* **Record set**:
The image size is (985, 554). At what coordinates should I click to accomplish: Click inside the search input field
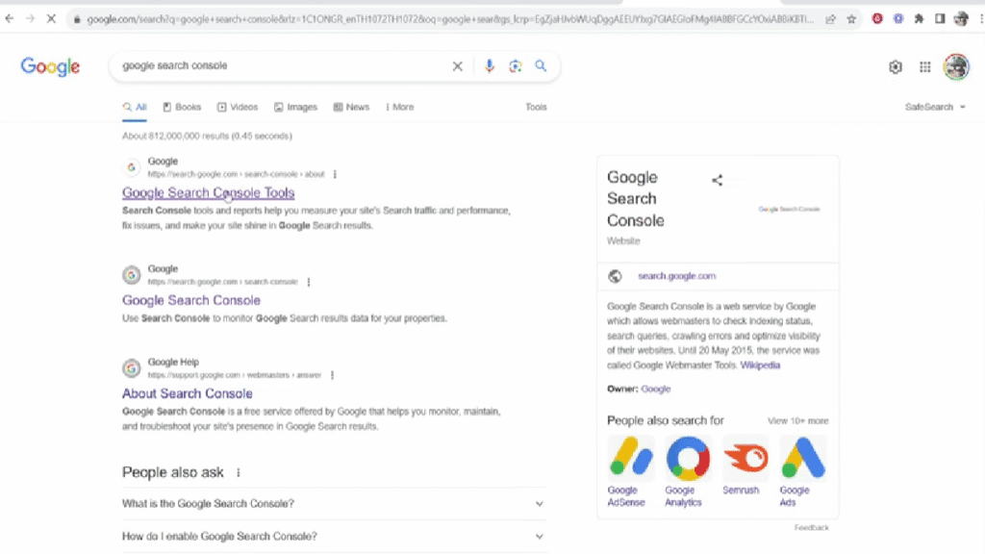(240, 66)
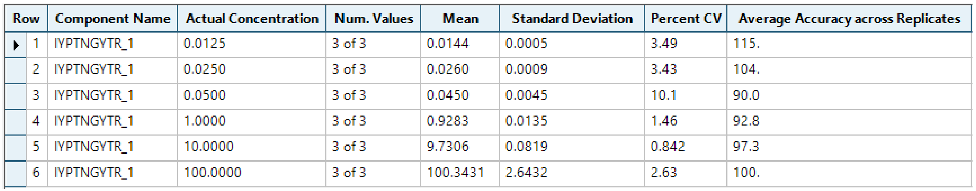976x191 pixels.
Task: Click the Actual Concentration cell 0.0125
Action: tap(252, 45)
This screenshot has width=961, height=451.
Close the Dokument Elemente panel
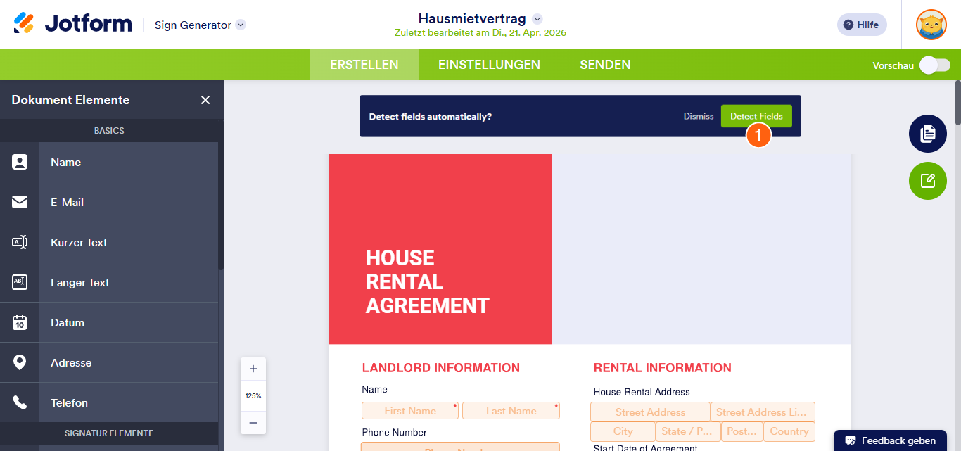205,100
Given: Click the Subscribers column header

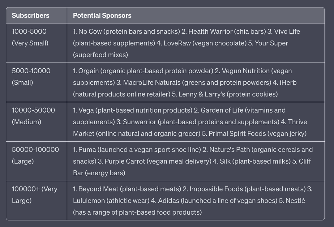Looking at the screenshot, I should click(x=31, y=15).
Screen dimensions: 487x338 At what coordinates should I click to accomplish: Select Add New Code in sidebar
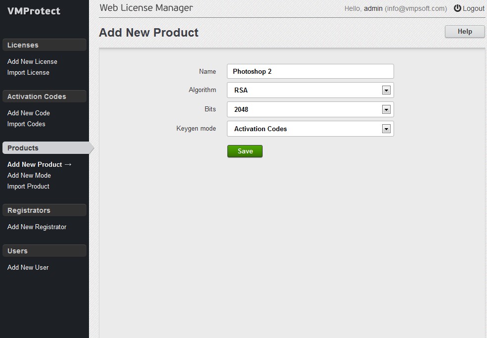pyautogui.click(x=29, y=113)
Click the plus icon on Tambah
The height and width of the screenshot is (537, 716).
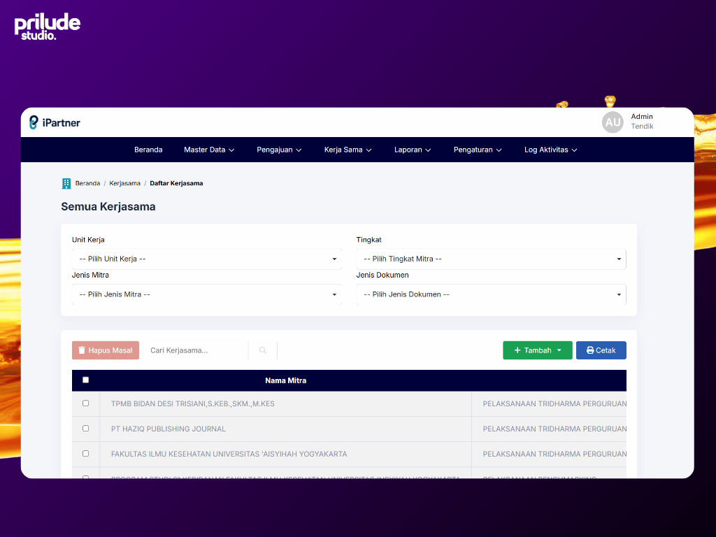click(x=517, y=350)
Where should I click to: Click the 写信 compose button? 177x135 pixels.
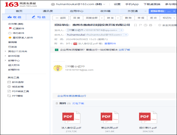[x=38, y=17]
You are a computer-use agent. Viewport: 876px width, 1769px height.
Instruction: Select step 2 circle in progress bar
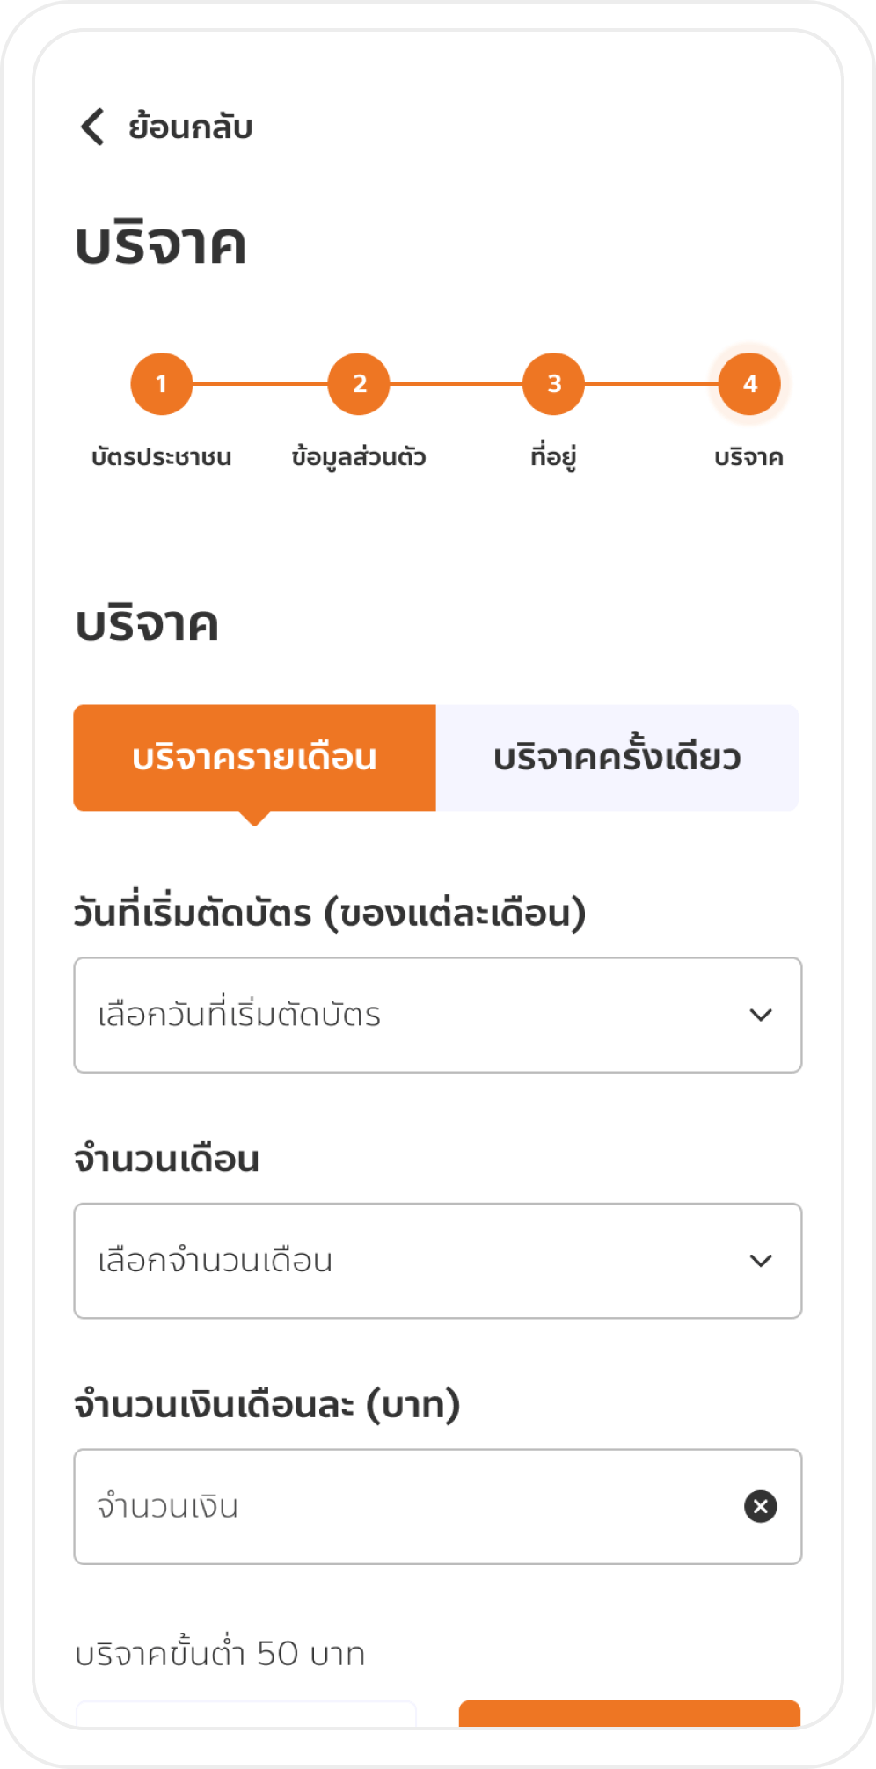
--
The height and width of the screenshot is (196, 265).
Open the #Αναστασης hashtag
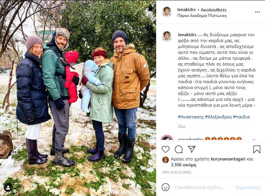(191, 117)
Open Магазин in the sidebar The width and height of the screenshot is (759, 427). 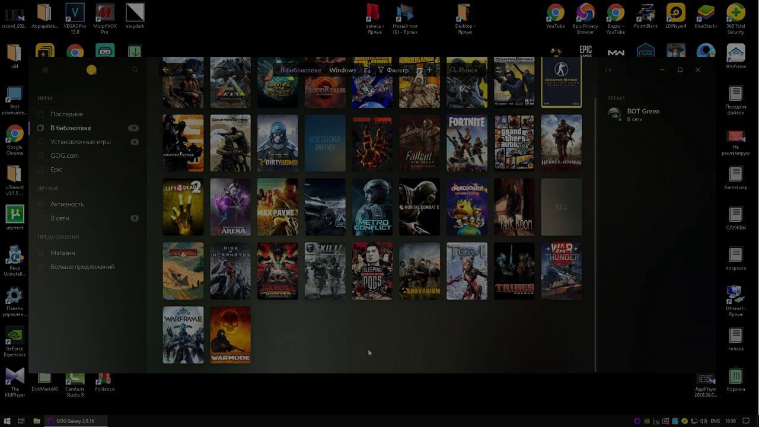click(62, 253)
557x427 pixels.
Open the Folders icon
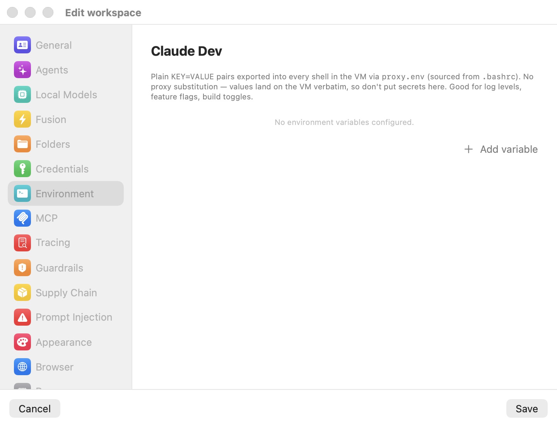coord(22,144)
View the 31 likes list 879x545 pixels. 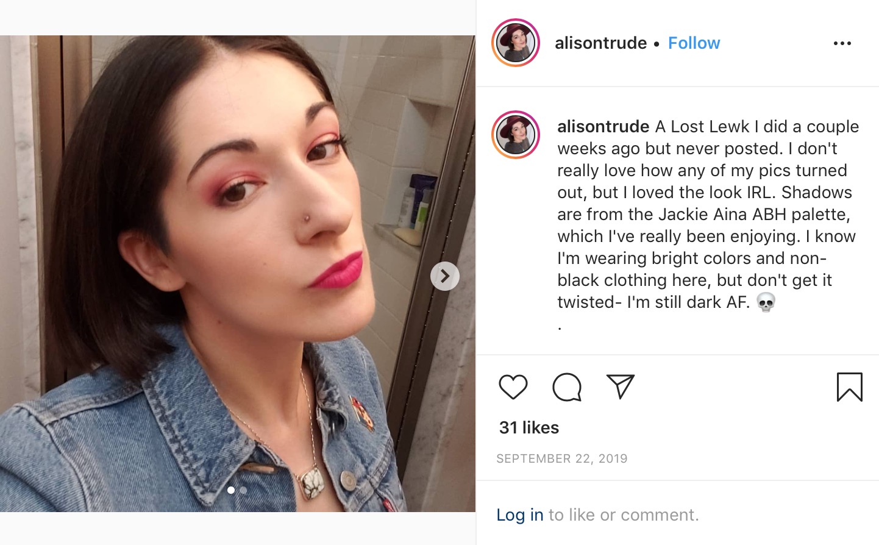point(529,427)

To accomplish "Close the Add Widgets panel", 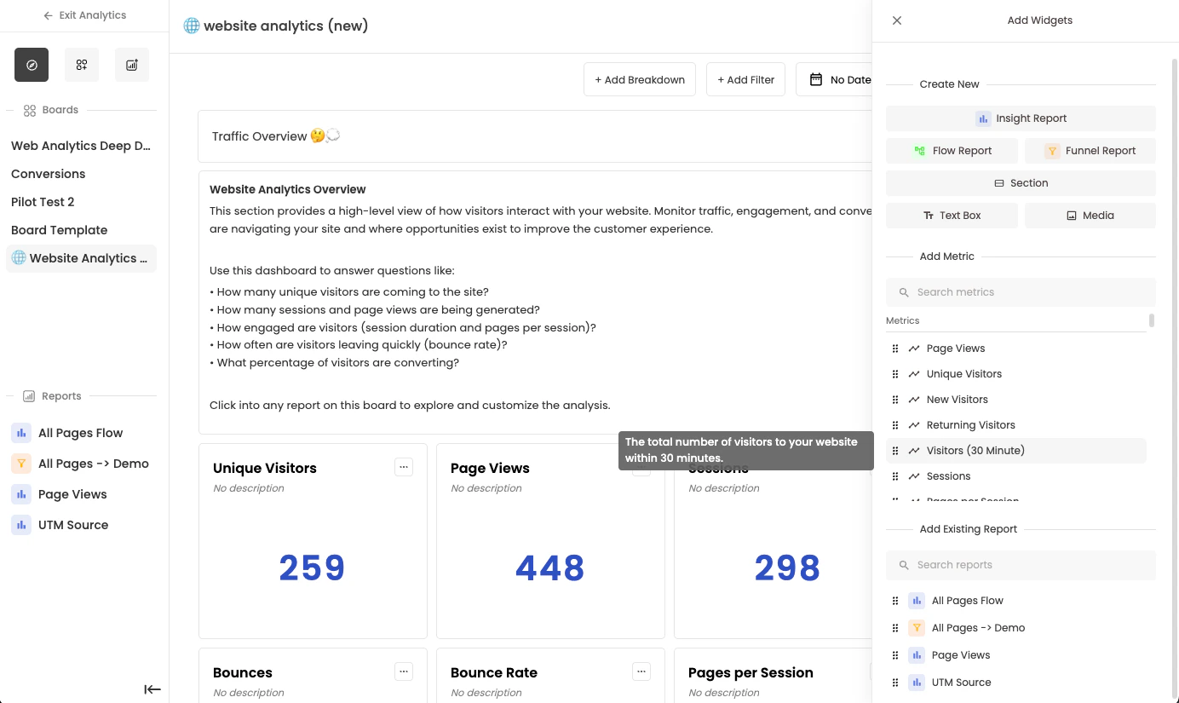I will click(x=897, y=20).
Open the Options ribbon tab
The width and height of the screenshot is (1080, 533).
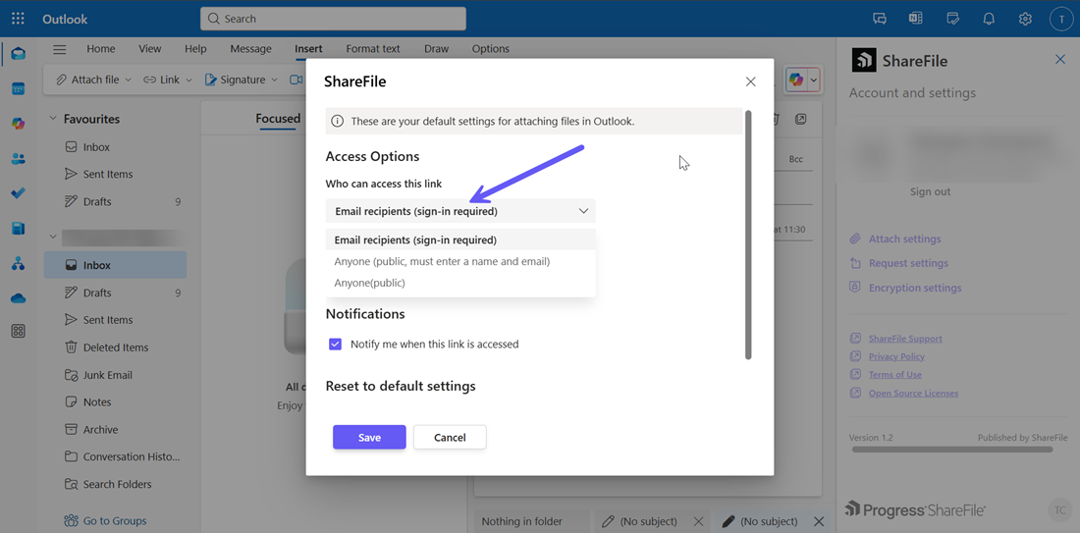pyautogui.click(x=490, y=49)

* **Prompt**: Go back to the lines above and output, exactly as they stand, the ones from the line containing "The image size" to the line containing "Instruction: Select step". Leave all pictures behind.

* **Written solution**:
The image size is (985, 554). At what coordinates should I click to accomplish: Click inside the search input field
(240, 66)
976x191 pixels.
Task: Click the Actual Concentration cell 0.0125
Action: tap(252, 45)
This screenshot has width=961, height=451.
Close the Dokument Elemente panel
205,100
Given: Click the Subscribers column header

Looking at the screenshot, I should click(x=31, y=15).
Screen dimensions: 487x338 At what coordinates should I click to accomplish: Select Add New Code in sidebar
pyautogui.click(x=29, y=113)
Click the plus icon on Tambah
The height and width of the screenshot is (537, 716).
click(x=517, y=350)
Where should I click to: Click the 写信 compose button? 177x135 pixels.
[x=38, y=17]
You are a computer-use agent. Viewport: 876px width, 1769px height.
Instruction: Select step 2 circle in progress bar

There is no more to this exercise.